I've always had a special kind of craving for love. I want it, so desperately. I want someone to care, to cry over me, and yet when they do... It can't be real. It can't be love if they don't know what they're dealing with. They like the version of me that they see, the pokemon-loving nerd man with a few problems but a largely okay life. They don't see me. Me, I gave up a long time ago. I'm secretive, self-absorbed and too weak to leave a house despite having a ticket out. I'm an alcoholic at age 17, now 18, and I'm terrified I'll take after my father. I know it's likely. The statistics tell me so. And it's absolutely petrifying.

I also know of the conflict of love. I have... someone in my life, now. And I think I may love him, in a way. We haven't even been together long. Hell, we hated each other for the longest time, but after a letter of confession and apology, we were suddenly just... together. I don't even know if it's this man I love or the idea of him. If I just love the feeling of it. I feel as though I don't deserve him, because he's good. He calls himself terrible, but I know his pains, and he is good. He calls me good, but he doesn't know what I've done. What I've battled. Who I've battled. He doesn't know how dangerous and filthy I am.

My last relationship was with a lovely young man who I won't name for confidentiality reasons, but he was beautiful, and we were beautiful together. I loved him. Even now, I think it was he whom I loved, not just his idea. I think. I think I loved him. But I, obviously, couldn't tell him why he couldn't come to my house. He followed me home. I broke down. I never cry, ever, never, but I broke down in his arms because my father wasn't home and he didn't understand why he should leave. For the first time in my life, I told smeone everything and he didn't leave. He didn't leave me.

Except he did. My father came home, saw us kissing on the couch. It... I've never told a soul this before. I've never... come to terms with it. I still don't think I will have even after admitting it here. But he threatened death to both of us and his family if we ever saw each other again, hit me, kicked me around, and he... Hurt me... In a way no father should ever even THINK of hurting his son... I stopped thinking of him as my father that day. And both times... after.... only cemented it.

I've never spoke of that before. I don't know if I should again, but it's already written, and I don't have the heart to delete it this time. I already rewrote it five times. Why would I tell you I rewrote it five times? I'm a wreck. I'm going to move on now.

I know what it's like to want to leave. I'm tempted by it every day. I wonder if my handful of friends even care enough to hurt if I left, and if they might be relieved by it. I wonder if the man I think I love the idea of only likes the idea of me too, and if so, why? Why would anyone - anyone - like the idea of this? I battle with myself daily to stay alive. I have scars hidden everywhere to cope.
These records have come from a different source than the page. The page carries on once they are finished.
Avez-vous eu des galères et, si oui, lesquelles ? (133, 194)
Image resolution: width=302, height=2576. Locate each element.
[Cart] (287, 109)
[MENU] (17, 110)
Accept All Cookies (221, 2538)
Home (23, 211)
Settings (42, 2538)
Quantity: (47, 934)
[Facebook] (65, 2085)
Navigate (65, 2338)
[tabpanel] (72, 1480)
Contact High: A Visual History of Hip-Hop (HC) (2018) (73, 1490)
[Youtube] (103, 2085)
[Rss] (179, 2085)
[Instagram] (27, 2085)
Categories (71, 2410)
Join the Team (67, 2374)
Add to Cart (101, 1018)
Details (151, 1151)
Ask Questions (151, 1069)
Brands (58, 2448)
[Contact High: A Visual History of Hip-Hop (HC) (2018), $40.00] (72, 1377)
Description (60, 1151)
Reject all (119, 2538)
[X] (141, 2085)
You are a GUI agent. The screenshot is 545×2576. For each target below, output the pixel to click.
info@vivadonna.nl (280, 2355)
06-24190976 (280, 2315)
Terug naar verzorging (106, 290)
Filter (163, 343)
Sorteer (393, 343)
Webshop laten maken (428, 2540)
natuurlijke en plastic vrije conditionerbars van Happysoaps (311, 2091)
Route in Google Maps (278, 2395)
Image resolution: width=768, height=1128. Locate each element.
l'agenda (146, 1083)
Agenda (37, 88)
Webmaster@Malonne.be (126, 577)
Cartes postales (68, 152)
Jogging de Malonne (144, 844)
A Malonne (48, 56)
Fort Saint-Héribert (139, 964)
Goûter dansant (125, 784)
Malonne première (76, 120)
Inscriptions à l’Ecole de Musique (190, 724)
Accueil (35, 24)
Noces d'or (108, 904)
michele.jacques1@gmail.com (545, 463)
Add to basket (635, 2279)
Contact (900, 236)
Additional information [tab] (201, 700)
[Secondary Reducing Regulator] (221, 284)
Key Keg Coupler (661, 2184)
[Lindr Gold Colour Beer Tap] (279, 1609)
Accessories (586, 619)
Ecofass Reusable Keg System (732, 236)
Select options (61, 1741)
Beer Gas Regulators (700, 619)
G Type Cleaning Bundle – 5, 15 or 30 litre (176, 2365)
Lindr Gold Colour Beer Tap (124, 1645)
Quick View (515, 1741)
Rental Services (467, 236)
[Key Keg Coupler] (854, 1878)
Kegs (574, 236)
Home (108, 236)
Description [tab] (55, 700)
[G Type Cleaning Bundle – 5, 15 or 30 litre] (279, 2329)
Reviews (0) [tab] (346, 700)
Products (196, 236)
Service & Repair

My first attempt was with pills some time after my ex left, because he never found out what my father did to me that night, by the way, and he "wanted to protect me" by keeping his distance, he thought, but if he wanted to help me, he should have HELPED me get out... I can't blame him for it... It's not his fault. But it was after Jax. It failed, obviously. I have no power keeping me alive, but I haven't tried again. Next time I try, it's going to work. i don't think I'll live past age 18.

This turned out ridiculously long. Everything just flowed. I don't get it. I do get how you think about leaving — this island, not this world. Its tempting... to wipe the slate clean, start over somewhere new. I think, if I left, I wouldn't want a big empire. I'd want something simple. Content. I've only ever wanted a simple life.